Don't
be concerned if you see the same DLL appear more than once in the list.
ModuleList treats each instance of a DLL with a different load address
as a separate instance. I intentionally kept the DLL names in
alphabetical order to make it easier to notice when this occurs.
When
I set out to write ModuleList, I had a seemingly simple goal: the
program should run on as many versions of Windows NT and Windows 9x
as possible. This would have been much easier if ModuleList didn't need
to run on Windows NT 4.0. However, as I write this column, Windows NT
4.0 is still in widespread use as a development platform.
In
an ideal world, I could just use the ToolHelp32 APIs, which provide all
the capabilities I need. Alas, ToolHelp32 doesn't exist on Windows NT
prior to version 5.0. This presents two problems. First, I can't
directly call any ToolHelp32 APIs. Second, a means of getting the
equivalent information for Windows NT 4.0 is needed. Luckily, PSAPI.DLL
(which I wrote about in my August 1996 column) comes to the rescue.
By
using a combination of ToolHelp32 and PSAPI.DLL APIs, I can access all
the information I need to build the DLL list. Unfortunately, I can't
just call the appropriate APIs directly based upon the operating system
ModuleList is running on. By calling the APIs directly, I'd create an
implicit reference to those APIs in the ModuleList executable. Since the
ToolHelp32 APIs aren't in Windows NT 4.0, and since PSAPI.DLL won't
load on Windows 9x, I'd create a program that wouldn't run on any operating system.
The
way to overcome this problem is to bite the bullet and go through the
drudgery of using GetProcAddress to obtain function pointers to the
appropriate APIs, based upon the underlying operating system.

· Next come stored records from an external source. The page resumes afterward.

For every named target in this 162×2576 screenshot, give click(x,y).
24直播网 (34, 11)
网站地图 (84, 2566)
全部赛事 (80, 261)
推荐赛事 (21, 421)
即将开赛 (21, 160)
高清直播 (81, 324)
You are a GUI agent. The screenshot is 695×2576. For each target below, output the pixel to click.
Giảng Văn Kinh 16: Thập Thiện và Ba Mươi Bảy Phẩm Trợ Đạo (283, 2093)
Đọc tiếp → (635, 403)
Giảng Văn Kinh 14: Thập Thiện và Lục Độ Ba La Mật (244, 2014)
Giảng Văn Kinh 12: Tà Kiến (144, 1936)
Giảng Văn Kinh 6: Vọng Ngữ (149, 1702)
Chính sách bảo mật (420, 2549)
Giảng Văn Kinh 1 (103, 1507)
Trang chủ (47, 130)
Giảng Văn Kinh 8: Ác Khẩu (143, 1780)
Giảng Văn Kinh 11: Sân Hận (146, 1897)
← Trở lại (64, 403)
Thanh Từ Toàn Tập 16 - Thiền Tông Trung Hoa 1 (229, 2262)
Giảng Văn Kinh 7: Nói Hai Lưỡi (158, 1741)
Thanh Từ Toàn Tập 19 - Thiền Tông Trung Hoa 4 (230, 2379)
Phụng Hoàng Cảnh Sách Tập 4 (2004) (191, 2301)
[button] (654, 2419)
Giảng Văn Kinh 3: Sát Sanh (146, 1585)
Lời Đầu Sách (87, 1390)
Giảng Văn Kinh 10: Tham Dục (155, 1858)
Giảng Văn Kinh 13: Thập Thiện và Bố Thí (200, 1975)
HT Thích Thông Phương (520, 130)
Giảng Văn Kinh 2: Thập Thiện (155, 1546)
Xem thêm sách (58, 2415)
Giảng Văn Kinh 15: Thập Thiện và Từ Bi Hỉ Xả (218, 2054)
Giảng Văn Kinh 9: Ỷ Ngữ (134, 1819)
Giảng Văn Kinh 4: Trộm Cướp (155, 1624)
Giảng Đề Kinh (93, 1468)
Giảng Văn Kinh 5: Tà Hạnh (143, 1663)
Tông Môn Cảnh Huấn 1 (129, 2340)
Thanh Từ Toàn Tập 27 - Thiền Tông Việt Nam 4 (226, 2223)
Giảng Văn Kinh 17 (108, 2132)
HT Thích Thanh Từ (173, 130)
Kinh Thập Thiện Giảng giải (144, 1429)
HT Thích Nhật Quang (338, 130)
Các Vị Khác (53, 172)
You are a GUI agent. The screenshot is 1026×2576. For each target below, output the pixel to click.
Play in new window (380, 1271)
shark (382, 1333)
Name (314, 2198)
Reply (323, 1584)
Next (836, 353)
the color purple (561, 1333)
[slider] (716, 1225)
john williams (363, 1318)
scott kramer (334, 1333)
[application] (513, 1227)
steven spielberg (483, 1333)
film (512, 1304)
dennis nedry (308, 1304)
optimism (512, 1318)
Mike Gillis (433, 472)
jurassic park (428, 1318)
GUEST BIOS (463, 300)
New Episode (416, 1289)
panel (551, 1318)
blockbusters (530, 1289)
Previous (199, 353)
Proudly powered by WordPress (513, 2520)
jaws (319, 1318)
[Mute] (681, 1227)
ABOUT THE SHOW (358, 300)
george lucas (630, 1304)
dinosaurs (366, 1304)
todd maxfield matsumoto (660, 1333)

In Windows
NT 5.0, there's a new feature called Delay Load import descriptors that
sounds like it could solve this problem. That is, the operating system
lets you put off loading a DLL and hooking up to its APIs until you
actually call the API. However, since this feature doesn't exist in
Windows 9x and prior versions of Windows NT, it doesn't do you much good now.
The ModuleList Code
The central point for the ModuleList code is ModuleList.CPP (see Figure 2).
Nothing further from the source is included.